Citing federal law mandating practices to reduce needlesticks, the hospital system accused BD of dragging its heels on creating safer syringes, saying it “has lethargically and unhelpfully made only minor and ineffective changes to its conventional syringes (by adding needle shields and recapping).”
“Nonetheless, Becton proclaims these as ‘safe,’ ‘safety,’ or ‘safety-engineered.’ They do not materially reduce needlesticks and in some cases increase them dramatically. Just as importantly, they also do not prevent reuse of contaminated syringes,” the lawsuit claims.
The suit also accuses Franklin Lakes, N.J.-based Becton of taking steps to thwart a smaller, more innovative rival: Retractable Technologies (NYSE:RVP), which won a series of legal victories in a long patent infringement and anti-trust battle with BD.
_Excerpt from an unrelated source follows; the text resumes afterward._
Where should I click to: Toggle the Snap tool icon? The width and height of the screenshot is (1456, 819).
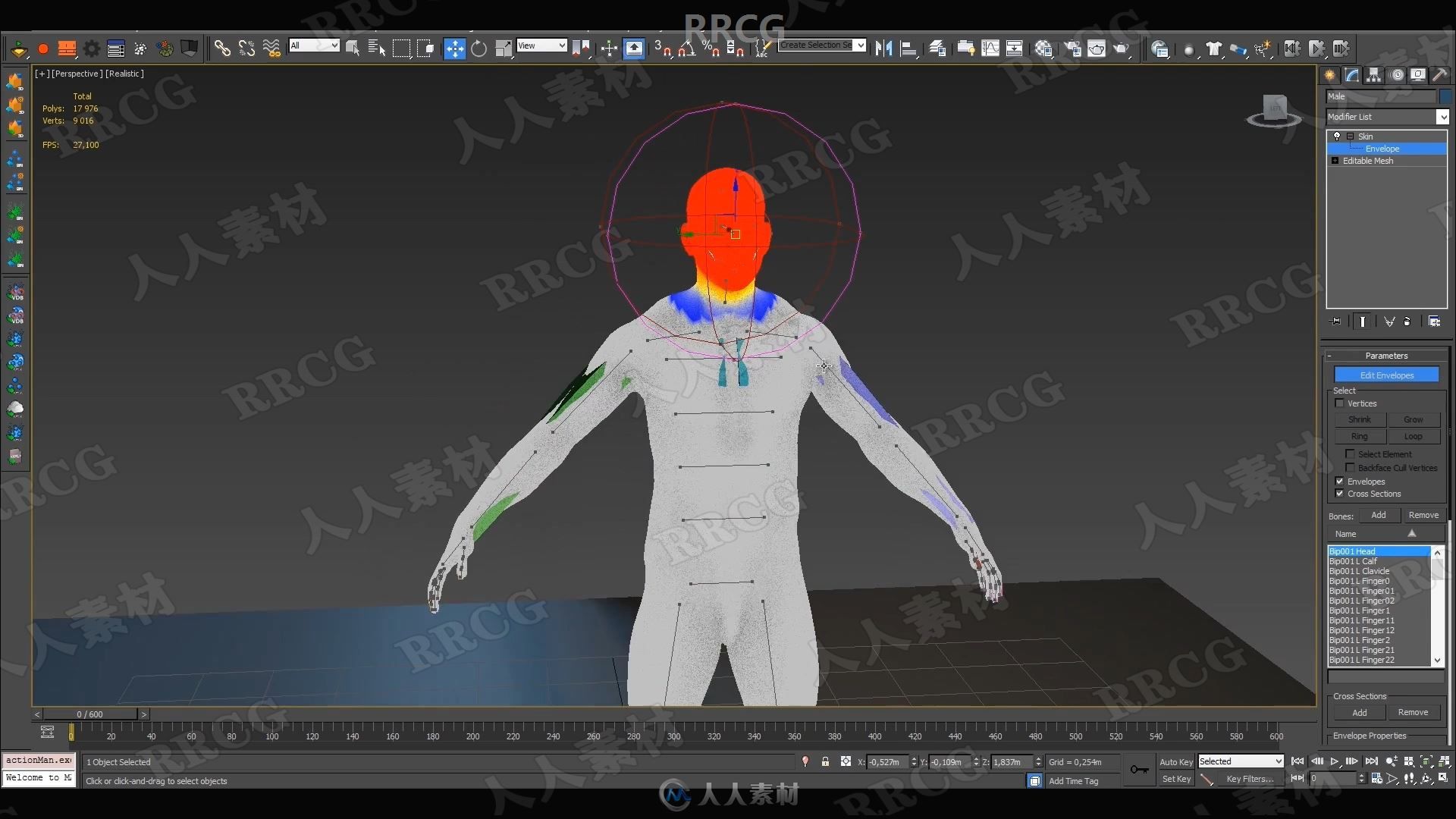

“Rather than compete, and meet and improve upon Retractable’s innovation on the merits using its vast resources to protect the national health, Becton has taken the low road of the repetitive antitrust scofflaw,” the hospital system alleged in the suit. “Its integrated strategy to suppress competition and maintain its monopoly employs six schemes: (a) exclusionary bundled rebates (foreclosing acute care providers from effective competitive access to safer syringes), (b) penalty contracts and solesource contracts to the same end, (c) theft of Retractable’s innovative technology to use against it and greatly impede its market entry, (d) six years of competitive deception and false advertising, and (e) elimination of a significant safety rival by acquisition.”
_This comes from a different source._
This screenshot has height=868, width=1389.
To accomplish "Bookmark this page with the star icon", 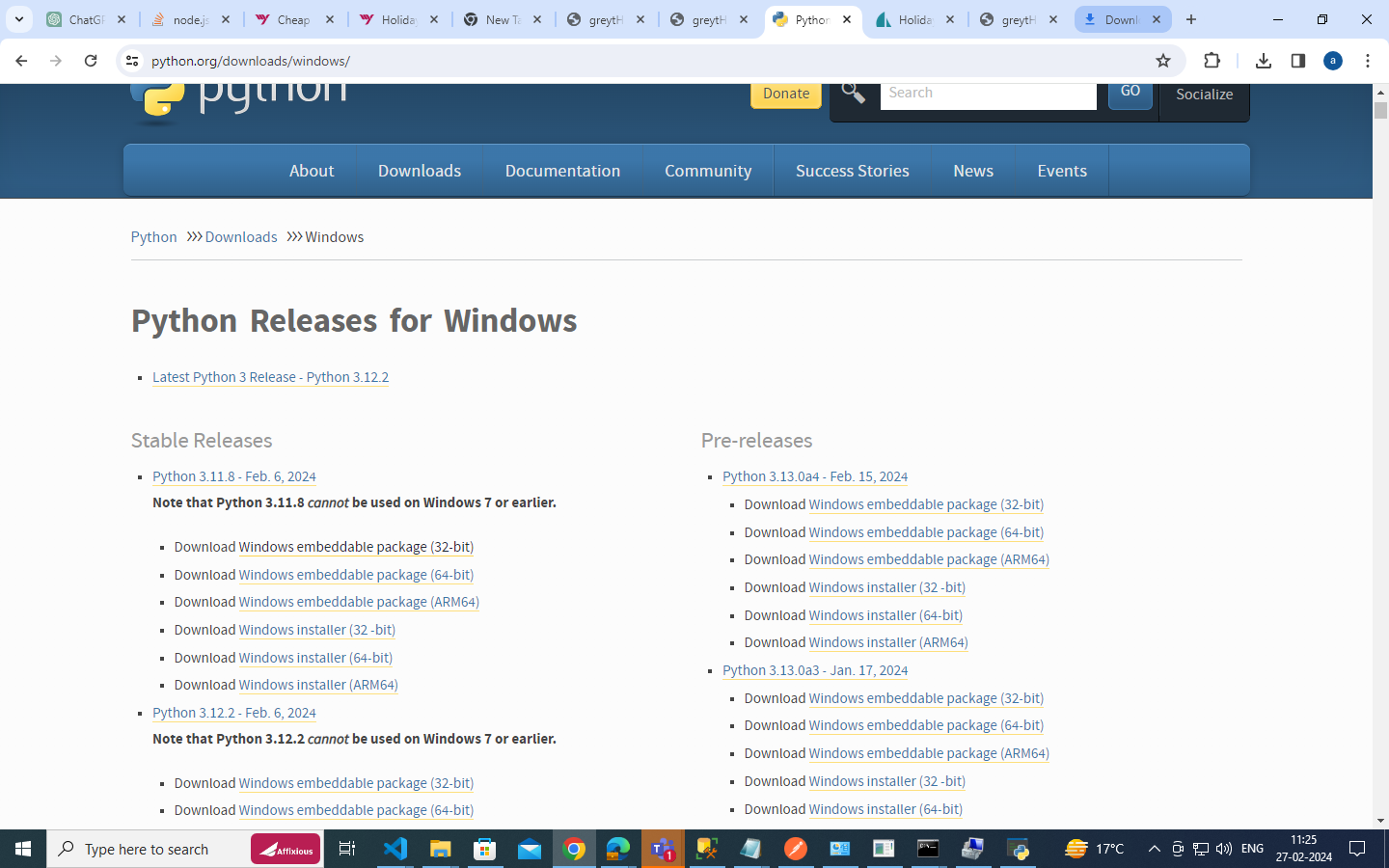I will pyautogui.click(x=1163, y=61).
The lawsuit seeks class action status for acute care providers who bought BD syringes from July 17, 2011, to the present under “cost-plus” distributor contracts “under which the distributor is contractually required to pass on all of Becton’s monopoly pricing.” It also seeks to establish a 2nd class of acute care providers who bought Becton IV catheters during the same time and under cost-plus contracts.
Southeast Georgia Health also wants a judgment of anti-trust violations, a permanent injunction barring further such violations, triple damages, legal costs and pre- and post-judgment interest “at the highest rate allowed by law.”